A las nueve de la mañana toma el transporte público con la esperanza de encontrar un centro iluminado por un potente y húmedo sol. Reza para que no llueva, porque aunque su calle no se transforma en un río que trata de desembocar en el imponente Caribe como sí sucede en sectores aledaños, las ventas se bajan o son casi nulas, pues los turistas no salen. “El Centro, en general, se inunda bastante, pero gracias a Dios, esta calle no se llena tanto. Cuando estamos en víspera de la época de lluvias, me preparo con plásticos sobre el carro y me resguardo bajo un techo esperando que cese”.

Me pregunto si ha vendido algo, si ha sido un buen día o no, pero mis pensamientos son interrumpidos por un joven matrimonio que parece haber llegado desde el extranjero. Una latinoamericana y un norteamericano de hablar pausado y andar pasivos parecen haberse interesado por uno de los productos de Molina. Mientras la mujer convence a su esposo de probarse algunos sombreros, en una rápida maniobra Jaider me entrega el micrófono y se disculpa. No tiene por qué, le respondo. Los jóvenes nos miran apenados. Yo les regalo una sonrisa tranquilizadora. 
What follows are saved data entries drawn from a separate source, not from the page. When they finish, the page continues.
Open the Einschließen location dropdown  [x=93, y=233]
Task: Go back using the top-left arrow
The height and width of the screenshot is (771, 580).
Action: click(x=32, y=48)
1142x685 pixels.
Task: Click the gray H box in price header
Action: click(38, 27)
Jaider es un buen vendedor, no dice mentiras para que le compren, sino que da soluciones a las dudas del hombre, traducidas por su compañera de aventuras. El gringo colorao se decide por un lindo sombrero café y le pregunta a la mujer si no quiere nada. Ella no desaprovecha la oportunidad y toma una pava con letras cursivas que anuncia el paradisiaco destino de sus vacaciones. Él saca el billete, ella paga. Se agarran de la mano y se despiden con una reverencia sutil en señal de gratitud. “Todo está hermoso, muchas gracias”, son las palabras de despedida de la recién casada. En cuestión de segundos el sagaz vendedor regresa al micrófono y decreta: “mi estrategia es ser amable y tratarlos con respeto y amor. Se lo merecen”. 

Resistir es luchar

“Nosotros como vendedores resistimos lo que venga, nuestra lucha es diaria y es igual a perseverar y nunca dejar de soñar. Cuando uno es niño no sueña con convertirse en trabajador informal, pero es la vida que nos tocó y hay que vivirla de la mejor manera, sacándole lo bueno sin dejar que nos domine lo negativo. Es un trabajo bonito y del que uno aprende bastante, una de esas enseñanzas es la satisfacción de ganarse la vida trabajando honradamente. Yo quería seguir estudiando y ser un profesional, pero en este país las oportunidades son escasas y nos toca salir a trabajar desde niños para comer y ayudar en la casa. Eso es lo que necesita el pueblo colombiano, oportunidades y una educación de calidad para todos”, sentencia

  1. Confianza legítima: Permiso otorgado a vendedores ambulantes y estacionarios que, por su antigüedad, se han ganado un lugar privilegiado en las calles del casco amurallado de Cartagena.